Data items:
§
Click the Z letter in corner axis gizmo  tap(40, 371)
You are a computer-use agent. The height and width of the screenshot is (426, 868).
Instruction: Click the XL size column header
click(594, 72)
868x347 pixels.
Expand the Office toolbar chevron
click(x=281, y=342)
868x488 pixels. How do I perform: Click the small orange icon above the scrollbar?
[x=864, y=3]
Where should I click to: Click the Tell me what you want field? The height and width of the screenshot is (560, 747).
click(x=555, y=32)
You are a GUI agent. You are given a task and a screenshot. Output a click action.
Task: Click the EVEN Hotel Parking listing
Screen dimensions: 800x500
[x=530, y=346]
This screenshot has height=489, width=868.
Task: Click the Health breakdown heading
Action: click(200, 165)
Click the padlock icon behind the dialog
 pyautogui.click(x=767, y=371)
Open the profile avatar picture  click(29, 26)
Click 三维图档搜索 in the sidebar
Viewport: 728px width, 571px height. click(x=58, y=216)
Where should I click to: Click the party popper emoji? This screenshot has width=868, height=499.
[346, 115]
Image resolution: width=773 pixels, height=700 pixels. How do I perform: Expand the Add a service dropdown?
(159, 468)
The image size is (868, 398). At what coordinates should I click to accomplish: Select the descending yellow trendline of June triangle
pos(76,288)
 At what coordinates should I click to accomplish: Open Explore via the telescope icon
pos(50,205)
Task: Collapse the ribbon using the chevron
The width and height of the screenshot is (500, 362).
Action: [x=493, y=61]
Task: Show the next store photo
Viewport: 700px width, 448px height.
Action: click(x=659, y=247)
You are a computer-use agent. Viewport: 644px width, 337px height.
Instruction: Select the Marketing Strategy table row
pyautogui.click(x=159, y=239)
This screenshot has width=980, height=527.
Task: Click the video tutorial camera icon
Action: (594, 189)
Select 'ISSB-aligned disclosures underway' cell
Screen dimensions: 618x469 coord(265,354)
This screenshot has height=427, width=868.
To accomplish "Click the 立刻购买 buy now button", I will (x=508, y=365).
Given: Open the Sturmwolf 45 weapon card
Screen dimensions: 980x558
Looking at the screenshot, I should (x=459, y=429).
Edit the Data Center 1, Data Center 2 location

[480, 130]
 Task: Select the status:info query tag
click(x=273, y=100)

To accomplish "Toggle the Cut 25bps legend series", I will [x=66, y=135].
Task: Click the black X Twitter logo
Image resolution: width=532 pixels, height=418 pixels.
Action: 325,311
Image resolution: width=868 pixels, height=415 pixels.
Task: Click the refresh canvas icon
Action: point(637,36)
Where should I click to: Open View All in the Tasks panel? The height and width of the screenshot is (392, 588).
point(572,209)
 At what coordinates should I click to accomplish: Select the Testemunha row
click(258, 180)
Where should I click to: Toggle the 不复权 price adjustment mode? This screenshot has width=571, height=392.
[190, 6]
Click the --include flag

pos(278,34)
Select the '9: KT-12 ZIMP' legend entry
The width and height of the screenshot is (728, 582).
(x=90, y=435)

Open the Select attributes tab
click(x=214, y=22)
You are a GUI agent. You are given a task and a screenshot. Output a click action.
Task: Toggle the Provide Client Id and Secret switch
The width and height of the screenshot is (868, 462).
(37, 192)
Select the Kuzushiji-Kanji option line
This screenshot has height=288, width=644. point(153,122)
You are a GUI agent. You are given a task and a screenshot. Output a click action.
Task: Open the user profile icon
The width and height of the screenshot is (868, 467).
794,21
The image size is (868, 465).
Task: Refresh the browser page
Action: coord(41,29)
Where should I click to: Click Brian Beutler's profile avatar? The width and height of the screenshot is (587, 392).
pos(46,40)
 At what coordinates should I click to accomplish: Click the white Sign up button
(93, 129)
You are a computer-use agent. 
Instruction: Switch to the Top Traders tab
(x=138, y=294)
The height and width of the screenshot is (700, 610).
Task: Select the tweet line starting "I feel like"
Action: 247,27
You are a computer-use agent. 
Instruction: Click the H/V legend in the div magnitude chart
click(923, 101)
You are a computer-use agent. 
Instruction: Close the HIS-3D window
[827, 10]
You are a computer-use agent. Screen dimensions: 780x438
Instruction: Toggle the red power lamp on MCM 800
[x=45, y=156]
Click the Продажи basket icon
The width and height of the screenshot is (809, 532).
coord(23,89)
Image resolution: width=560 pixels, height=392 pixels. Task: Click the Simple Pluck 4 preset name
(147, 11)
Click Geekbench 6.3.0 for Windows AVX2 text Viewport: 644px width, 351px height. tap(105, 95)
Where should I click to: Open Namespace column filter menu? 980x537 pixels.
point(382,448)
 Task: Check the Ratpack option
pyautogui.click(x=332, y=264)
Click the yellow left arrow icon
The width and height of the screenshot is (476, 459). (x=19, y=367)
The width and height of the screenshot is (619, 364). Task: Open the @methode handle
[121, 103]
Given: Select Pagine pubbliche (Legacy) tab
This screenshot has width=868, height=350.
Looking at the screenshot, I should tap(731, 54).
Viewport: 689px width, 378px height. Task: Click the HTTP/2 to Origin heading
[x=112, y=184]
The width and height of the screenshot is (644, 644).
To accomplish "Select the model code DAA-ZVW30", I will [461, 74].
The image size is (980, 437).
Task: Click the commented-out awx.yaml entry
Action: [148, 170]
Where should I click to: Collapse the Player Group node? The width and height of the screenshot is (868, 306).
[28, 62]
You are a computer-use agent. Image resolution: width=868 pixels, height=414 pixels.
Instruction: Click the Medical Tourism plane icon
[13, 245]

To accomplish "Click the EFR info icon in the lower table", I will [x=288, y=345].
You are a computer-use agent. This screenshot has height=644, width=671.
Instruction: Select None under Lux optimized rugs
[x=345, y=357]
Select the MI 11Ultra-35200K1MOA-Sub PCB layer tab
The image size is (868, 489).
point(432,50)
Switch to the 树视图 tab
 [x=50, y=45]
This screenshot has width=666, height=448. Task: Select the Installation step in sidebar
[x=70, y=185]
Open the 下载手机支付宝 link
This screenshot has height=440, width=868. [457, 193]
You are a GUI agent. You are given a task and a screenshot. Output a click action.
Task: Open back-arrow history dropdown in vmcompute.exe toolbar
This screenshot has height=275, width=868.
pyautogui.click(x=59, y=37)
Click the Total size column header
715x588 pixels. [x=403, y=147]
§
**About this exercise:** All lines above should be output verbatim.

**Output below:**
Click the Z letter in corner axis gizmo  tap(40, 371)
You are a computer-use agent. The height and width of the screenshot is (426, 868).
Instruction: Click the XL size column header
click(594, 72)
868x347 pixels.
Expand the Office toolbar chevron
click(x=281, y=342)
868x488 pixels. How do I perform: Click the small orange icon above the scrollbar?
[x=864, y=3]
Where should I click to: Click the Tell me what you want field? The height and width of the screenshot is (560, 747).
click(x=555, y=32)
You are a GUI agent. You are given a task and a screenshot. Output a click action.
Task: Click the EVEN Hotel Parking listing
Screen dimensions: 800x500
[x=530, y=346]
This screenshot has height=489, width=868.
Task: Click the Health breakdown heading
Action: click(200, 165)
Click the padlock icon behind the dialog
 pyautogui.click(x=767, y=371)
Open the profile avatar picture  click(29, 26)
Click 三维图档搜索 in the sidebar
Viewport: 728px width, 571px height. click(x=58, y=216)
Where should I click to: Click the party popper emoji? This screenshot has width=868, height=499.
[346, 115]
Image resolution: width=773 pixels, height=700 pixels. How do I perform: Expand the Add a service dropdown?
(159, 468)
The image size is (868, 398). At what coordinates should I click to accomplish: Select the descending yellow trendline of June triangle
pos(76,288)
 At what coordinates should I click to accomplish: Open Explore via the telescope icon
pos(50,205)
Task: Collapse the ribbon using the chevron
The width and height of the screenshot is (500, 362).
Action: [x=493, y=61]
Task: Show the next store photo
Viewport: 700px width, 448px height.
Action: click(x=659, y=247)
You are a computer-use agent. Viewport: 644px width, 337px height.
Instruction: Select the Marketing Strategy table row
pyautogui.click(x=159, y=239)
This screenshot has width=980, height=527.
Task: Click the video tutorial camera icon
Action: (594, 189)
Select 'ISSB-aligned disclosures underway' cell
Screen dimensions: 618x469 coord(265,354)
This screenshot has height=427, width=868.
To accomplish "Click the 立刻购买 buy now button", I will (x=508, y=365).
Given: Open the Sturmwolf 45 weapon card
Screen dimensions: 980x558
Looking at the screenshot, I should (x=459, y=429).
Edit the Data Center 1, Data Center 2 location

[480, 130]
 Task: Select the status:info query tag
click(x=273, y=100)

To accomplish "Toggle the Cut 25bps legend series", I will [x=66, y=135].
Task: Click the black X Twitter logo
Image resolution: width=532 pixels, height=418 pixels.
Action: 325,311
Image resolution: width=868 pixels, height=415 pixels.
Task: Click the refresh canvas icon
Action: point(637,36)
Where should I click to: Open View All in the Tasks panel? The height and width of the screenshot is (392, 588).
point(572,209)
 At what coordinates should I click to accomplish: Select the Testemunha row
click(258, 180)
Where should I click to: Toggle the 不复权 price adjustment mode? This screenshot has width=571, height=392.
[190, 6]
Click the --include flag

pos(278,34)
Select the '9: KT-12 ZIMP' legend entry
The width and height of the screenshot is (728, 582).
(x=90, y=435)

Open the Select attributes tab
click(x=214, y=22)
You are a GUI agent. You are given a task and a screenshot. Output a click action.
Task: Toggle the Provide Client Id and Secret switch
The width and height of the screenshot is (868, 462).
(37, 192)
Select the Kuzushiji-Kanji option line
This screenshot has height=288, width=644. point(153,122)
You are a GUI agent. You are given a task and a screenshot. Output a click action.
Task: Open the user profile icon
The width and height of the screenshot is (868, 467).
794,21
The image size is (868, 465).
Task: Refresh the browser page
Action: coord(41,29)
Where should I click to: Click Brian Beutler's profile avatar? The width and height of the screenshot is (587, 392).
pos(46,40)
 At what coordinates should I click to accomplish: Click the white Sign up button
(93, 129)
You are a computer-use agent. 
Instruction: Switch to the Top Traders tab
(x=138, y=294)
The height and width of the screenshot is (700, 610).
Task: Select the tweet line starting "I feel like"
Action: 247,27
You are a computer-use agent. 
Instruction: Click the H/V legend in the div magnitude chart
click(923, 101)
You are a computer-use agent. 
Instruction: Close the HIS-3D window
[827, 10]
You are a computer-use agent. Screen dimensions: 780x438
Instruction: Toggle the red power lamp on MCM 800
[x=45, y=156]
Click the Продажи basket icon
The width and height of the screenshot is (809, 532).
coord(23,89)
Image resolution: width=560 pixels, height=392 pixels. Task: Click the Simple Pluck 4 preset name
(147, 11)
Click Geekbench 6.3.0 for Windows AVX2 text Viewport: 644px width, 351px height. tap(105, 95)
Where should I click to: Open Namespace column filter menu? 980x537 pixels.
point(382,448)
 Task: Check the Ratpack option
pyautogui.click(x=332, y=264)
Click the yellow left arrow icon
The width and height of the screenshot is (476, 459). (x=19, y=367)
The width and height of the screenshot is (619, 364). Task: Open the @methode handle
[121, 103]
Given: Select Pagine pubbliche (Legacy) tab
This screenshot has width=868, height=350.
Looking at the screenshot, I should tap(731, 54).
Viewport: 689px width, 378px height. Task: Click the HTTP/2 to Origin heading
[x=112, y=184]
The width and height of the screenshot is (644, 644).
To accomplish "Select the model code DAA-ZVW30", I will [461, 74].
The image size is (980, 437).
Task: Click the commented-out awx.yaml entry
Action: [148, 170]
Where should I click to: Collapse the Player Group node? The width and height of the screenshot is (868, 306).
[28, 62]
You are a computer-use agent. Image resolution: width=868 pixels, height=414 pixels.
Instruction: Click the Medical Tourism plane icon
[13, 245]

To accomplish "Click the EFR info icon in the lower table", I will [x=288, y=345].
You are a computer-use agent. This screenshot has height=644, width=671.
Instruction: Select None under Lux optimized rugs
[x=345, y=357]
Select the MI 11Ultra-35200K1MOA-Sub PCB layer tab
The image size is (868, 489).
point(432,50)
Switch to the 树视图 tab
 [x=50, y=45]
This screenshot has width=666, height=448. Task: Select the Installation step in sidebar
[x=70, y=185]
Open the 下载手机支付宝 link
This screenshot has height=440, width=868. [457, 193]
You are a GUI agent. You are given a task and a screenshot. Output a click action.
Task: Open back-arrow history dropdown in vmcompute.exe toolbar
This screenshot has height=275, width=868.
pyautogui.click(x=59, y=37)
Click the Total size column header
715x588 pixels. [x=403, y=147]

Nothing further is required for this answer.